I was pretty much in WTF? mode until I saw this in the comments: r+PID_output, which gave me a hint on how this came to be. Well, at least I think.

The ramp is not part of the plant

No, not even if it is part of the plant. The reason is that adding the ramp makes the plant nonlinear. An LTI system is a Linear Time Invariant system. That means (among other things) shifting the input by some amount of time, should only result in a time shifted output, without changing the input value. The ramp breaks that rule.

For the sake of some more confusion, $y = mx + n$ is also nonlinear1.

I could come up with some gruesome simile about how you'd want to rather choke on your own innards than doing nonlinear control theory, but instead I'd say let's try to do this with linear control theory. It is able to handle the situation.
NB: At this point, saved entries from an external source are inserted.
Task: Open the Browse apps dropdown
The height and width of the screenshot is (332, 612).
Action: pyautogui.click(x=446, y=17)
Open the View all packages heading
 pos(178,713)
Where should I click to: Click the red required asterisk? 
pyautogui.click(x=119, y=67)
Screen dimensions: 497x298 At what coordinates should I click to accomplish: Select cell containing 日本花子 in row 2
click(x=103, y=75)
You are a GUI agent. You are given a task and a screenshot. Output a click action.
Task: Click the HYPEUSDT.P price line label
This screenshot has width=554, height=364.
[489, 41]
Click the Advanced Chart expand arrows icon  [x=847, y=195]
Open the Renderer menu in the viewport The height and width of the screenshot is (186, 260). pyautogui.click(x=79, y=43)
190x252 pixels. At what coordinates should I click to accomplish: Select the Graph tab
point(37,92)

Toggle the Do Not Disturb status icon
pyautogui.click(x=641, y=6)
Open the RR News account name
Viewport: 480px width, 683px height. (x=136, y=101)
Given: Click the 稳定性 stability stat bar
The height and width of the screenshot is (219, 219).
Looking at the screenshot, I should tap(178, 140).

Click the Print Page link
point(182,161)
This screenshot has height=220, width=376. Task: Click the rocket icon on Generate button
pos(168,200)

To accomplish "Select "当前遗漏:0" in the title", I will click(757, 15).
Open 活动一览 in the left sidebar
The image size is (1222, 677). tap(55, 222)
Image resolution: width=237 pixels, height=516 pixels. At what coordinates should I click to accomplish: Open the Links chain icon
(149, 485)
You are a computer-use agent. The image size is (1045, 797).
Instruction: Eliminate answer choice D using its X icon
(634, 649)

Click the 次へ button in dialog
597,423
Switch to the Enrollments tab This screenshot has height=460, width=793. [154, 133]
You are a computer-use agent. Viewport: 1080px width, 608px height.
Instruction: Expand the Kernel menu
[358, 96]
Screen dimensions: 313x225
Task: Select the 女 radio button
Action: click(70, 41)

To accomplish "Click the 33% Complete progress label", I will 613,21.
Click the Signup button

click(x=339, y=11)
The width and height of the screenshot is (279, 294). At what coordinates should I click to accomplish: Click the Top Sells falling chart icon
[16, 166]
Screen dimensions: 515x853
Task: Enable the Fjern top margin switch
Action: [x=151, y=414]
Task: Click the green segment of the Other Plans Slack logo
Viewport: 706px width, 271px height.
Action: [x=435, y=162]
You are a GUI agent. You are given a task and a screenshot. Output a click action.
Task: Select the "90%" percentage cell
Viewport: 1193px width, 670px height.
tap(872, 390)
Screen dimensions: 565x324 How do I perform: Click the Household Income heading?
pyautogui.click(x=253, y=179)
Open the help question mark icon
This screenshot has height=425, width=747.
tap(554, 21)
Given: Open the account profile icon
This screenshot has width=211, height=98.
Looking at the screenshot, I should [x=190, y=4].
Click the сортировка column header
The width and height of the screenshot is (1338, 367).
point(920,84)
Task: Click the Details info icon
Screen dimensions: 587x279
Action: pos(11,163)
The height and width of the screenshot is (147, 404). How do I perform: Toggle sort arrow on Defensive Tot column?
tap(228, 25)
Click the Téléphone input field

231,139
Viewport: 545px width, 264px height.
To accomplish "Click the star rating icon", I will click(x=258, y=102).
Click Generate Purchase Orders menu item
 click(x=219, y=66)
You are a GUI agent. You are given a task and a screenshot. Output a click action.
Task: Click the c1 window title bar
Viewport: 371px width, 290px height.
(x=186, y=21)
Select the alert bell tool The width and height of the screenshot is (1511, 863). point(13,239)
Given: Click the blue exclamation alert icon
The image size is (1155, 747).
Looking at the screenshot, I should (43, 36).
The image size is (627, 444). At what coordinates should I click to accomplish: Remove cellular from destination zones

The plant is just $k$, it's transfer function (which can be calculated now, just another benefit of kicking the ramp out) is simply:

$$ output (t) = input(t) \cdot k \\ Output(s) = Input(s)\cdot k \\ \frac{Output(s)}{Input(s)} = k$$

Neither noise nor integrator are part of the controller

As you say, the noise isn't created in the controller, so why model it there? And the mysterious integrator is removed in a coincidently similar way to the ramp. * cough *

We are left with the bog standard control loop without a sensor. (a sensor will never be present in this answer, the sensor in the image simply has a transfer function of 1) open loop block diagram

Finding a suitable controller for the system

$P=\frac{1}{k}$ is enough. Since every time the controller gets an error e, it can be calculated back that the compensation on controller output shall be $\frac{e}{k}$. However, Matlab auto-tuning always give me a PID. Why is that?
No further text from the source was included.